## WHAT IS BEING ASKED
Can you edit the stretch from the line containing "Open Recording & Privacy camera icon" through the line containing "Image resolution: width=1568", replacing "Privacy" with "Security" and leaving everything else unchanged, then give back only those lines?

## RECORDS SUPPLIED
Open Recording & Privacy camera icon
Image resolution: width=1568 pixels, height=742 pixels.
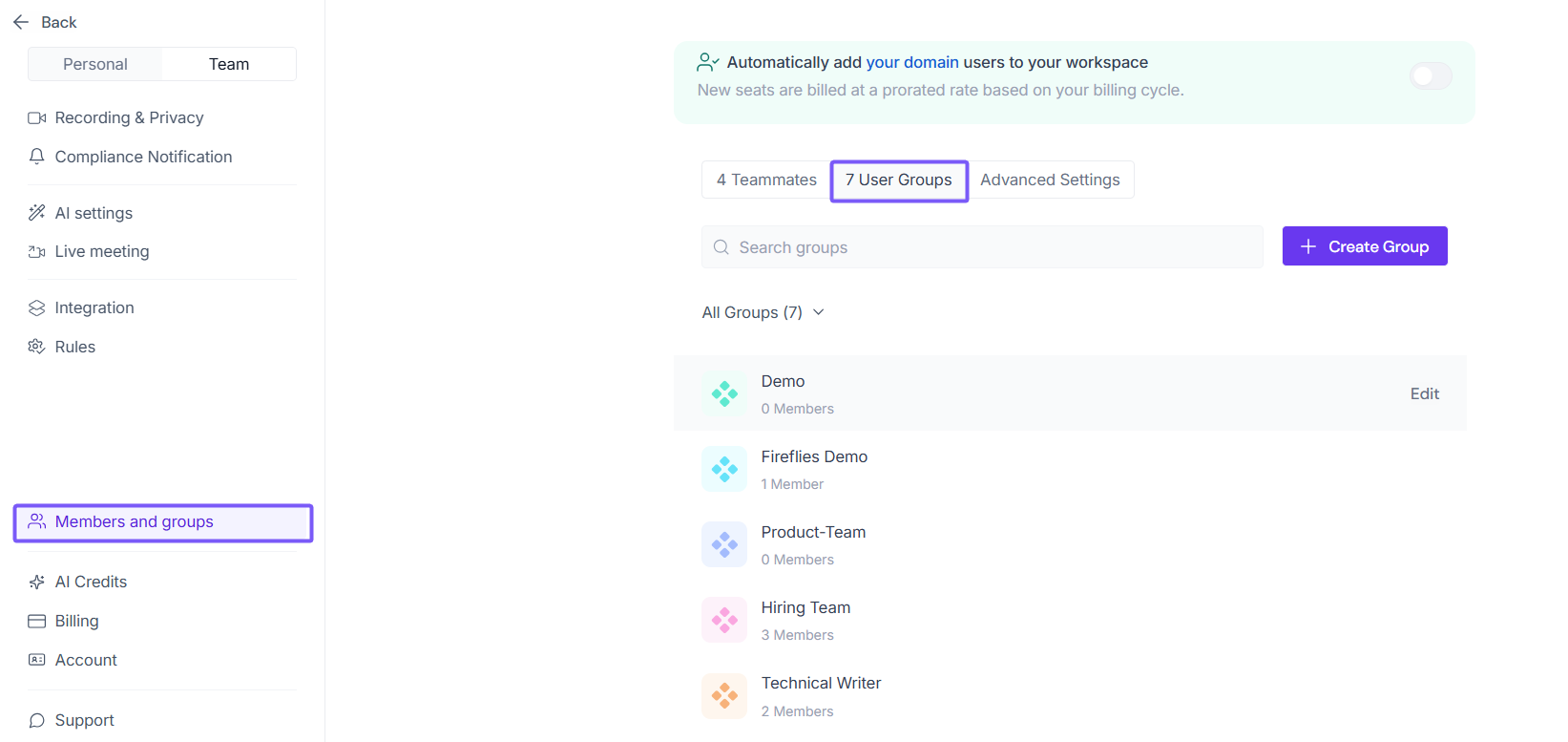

--

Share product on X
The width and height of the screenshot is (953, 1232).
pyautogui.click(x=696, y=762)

## ANSWER TO THIS PROBLEM
Open Recording & Security camera icon
Image resolution: width=1568 pixels, height=742 pixels.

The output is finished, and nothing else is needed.